For any \(y_1,y_2 \in Y\) , we know that for any \(\widetilde{y}\) which satisfies the constraints of P,

\[ c^\top y_1 \leq c^\top \widetilde{y}, \quad c^\top y_2 \leq c^\top \widetilde{y} \]

for \(\theta \in [0,1]\),

\[ \theta y_1 + (1 - \theta) y_2 \succeq \mathbf{0}, \quad \]
\[ \mathbf{1}^\top (\theta y_1 + (1-\theta) y_2) \leq 1\]
\[ c^\top (\theta y_1 + (1-\theta)y_2) = \theta c^\top y_1 + (1-\theta)c^\top y_2 \leq c^\top \widetilde{y} \]

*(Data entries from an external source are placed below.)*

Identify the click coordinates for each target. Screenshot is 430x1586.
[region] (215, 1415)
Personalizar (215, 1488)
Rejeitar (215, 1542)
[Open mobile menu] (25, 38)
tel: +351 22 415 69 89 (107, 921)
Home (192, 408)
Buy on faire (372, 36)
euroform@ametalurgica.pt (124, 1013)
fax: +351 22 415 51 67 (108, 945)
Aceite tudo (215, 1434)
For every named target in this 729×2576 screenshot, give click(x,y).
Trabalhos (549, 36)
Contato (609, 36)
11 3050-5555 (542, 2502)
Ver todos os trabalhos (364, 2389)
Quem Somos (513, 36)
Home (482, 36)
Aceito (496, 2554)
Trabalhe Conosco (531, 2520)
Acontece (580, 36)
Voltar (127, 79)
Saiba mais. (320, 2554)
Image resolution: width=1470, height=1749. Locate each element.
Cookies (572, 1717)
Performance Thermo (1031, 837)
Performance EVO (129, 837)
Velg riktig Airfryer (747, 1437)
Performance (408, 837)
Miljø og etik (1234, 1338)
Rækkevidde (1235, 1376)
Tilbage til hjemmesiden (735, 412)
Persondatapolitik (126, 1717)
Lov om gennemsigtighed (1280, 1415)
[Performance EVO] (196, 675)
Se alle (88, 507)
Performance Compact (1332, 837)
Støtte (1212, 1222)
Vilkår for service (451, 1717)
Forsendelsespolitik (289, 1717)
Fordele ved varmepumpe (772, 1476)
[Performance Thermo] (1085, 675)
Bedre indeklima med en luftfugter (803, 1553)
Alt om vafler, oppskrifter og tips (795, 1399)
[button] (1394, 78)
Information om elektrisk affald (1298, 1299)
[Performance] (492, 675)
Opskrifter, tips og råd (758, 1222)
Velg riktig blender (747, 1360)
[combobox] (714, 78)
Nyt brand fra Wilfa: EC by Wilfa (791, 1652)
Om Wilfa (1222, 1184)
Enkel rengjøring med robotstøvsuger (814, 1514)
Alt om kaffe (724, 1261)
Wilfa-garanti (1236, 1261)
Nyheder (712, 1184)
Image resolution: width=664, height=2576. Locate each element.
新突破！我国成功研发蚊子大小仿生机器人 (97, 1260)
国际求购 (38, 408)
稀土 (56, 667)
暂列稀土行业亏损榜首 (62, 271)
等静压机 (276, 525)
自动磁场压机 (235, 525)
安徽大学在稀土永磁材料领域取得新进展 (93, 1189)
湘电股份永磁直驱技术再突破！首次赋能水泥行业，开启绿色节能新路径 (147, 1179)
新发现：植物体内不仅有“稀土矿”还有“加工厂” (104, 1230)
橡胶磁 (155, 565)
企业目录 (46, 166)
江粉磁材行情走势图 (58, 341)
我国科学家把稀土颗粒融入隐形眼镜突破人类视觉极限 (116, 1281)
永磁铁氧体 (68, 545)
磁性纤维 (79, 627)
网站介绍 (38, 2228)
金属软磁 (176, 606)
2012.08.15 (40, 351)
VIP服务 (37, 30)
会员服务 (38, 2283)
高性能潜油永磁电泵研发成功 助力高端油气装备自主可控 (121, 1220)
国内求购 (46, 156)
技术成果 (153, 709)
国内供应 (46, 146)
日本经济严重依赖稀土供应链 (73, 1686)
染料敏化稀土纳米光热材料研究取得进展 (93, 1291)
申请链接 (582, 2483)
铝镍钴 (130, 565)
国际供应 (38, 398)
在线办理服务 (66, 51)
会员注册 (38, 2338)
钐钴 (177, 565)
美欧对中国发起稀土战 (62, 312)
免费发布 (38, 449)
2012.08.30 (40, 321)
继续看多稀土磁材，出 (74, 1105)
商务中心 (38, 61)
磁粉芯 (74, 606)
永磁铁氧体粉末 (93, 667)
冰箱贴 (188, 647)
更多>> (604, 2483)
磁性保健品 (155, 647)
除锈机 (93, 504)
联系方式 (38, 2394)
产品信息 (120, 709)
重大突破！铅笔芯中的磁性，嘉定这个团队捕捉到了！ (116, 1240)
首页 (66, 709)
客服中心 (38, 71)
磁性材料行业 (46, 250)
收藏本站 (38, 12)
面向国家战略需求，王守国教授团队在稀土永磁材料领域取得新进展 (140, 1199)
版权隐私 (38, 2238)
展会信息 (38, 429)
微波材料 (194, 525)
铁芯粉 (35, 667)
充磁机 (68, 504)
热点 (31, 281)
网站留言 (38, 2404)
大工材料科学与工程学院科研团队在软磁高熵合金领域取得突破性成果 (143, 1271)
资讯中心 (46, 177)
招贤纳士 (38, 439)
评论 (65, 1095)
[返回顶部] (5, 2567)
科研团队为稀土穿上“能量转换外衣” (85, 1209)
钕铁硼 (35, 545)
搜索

then \(\theta y_1 + (1-\theta)y_2 \in Y\), \(Y\) is a convex set.

(iv)

Since \(c_1 = c_2 = \ldots c_n < 0\), \(Y = \{ y | y \succeq \mathbf{0}, \mathbf{1}^\top y = 1 \}\), we can rewrite Q as

\[ \begin{aligned} Q:&\text{Minimize} &\frac{1}{2} x^\top x - c^\top x \\ &\text{subject to} &x \succeq \mathbf{0}, \mathbf{1}^\top x = 1 \\ \end{aligned} \]

thus we get the Lagrangian: \(L(x,\lambda, \mu) = \frac{1}{2} x^\top x - c^\top x - \lambda^\top x + \mu(1-\mathbf{1}^\top x)\). Then the KKT-condition:

\[ \text{KKT-conditions: } \left\{ \begin{aligned} x - c - \lambda - \mu \mathbf{1} &= 0 \\ \lambda \succeq 0, -\lambda^\top x &=0 \\ x &\succeq 0\\ \mathbf{1}^\top x &= 1 \end{aligned} \right. \]

it is obviously that

\[ x^* = [\frac{1}{n} , \frac{1}{n}, \ldots , \frac{1}{n}]^\top , \lambda = \mathbf{0}, \mu = [\frac{1}{n} - c_1, \frac{1}{n} - c_1, \ldots, \frac{1}{n} - c_1]^\top \]

satiesfies the KKT-condtions. Hence \(x^*\) is an optimal solution.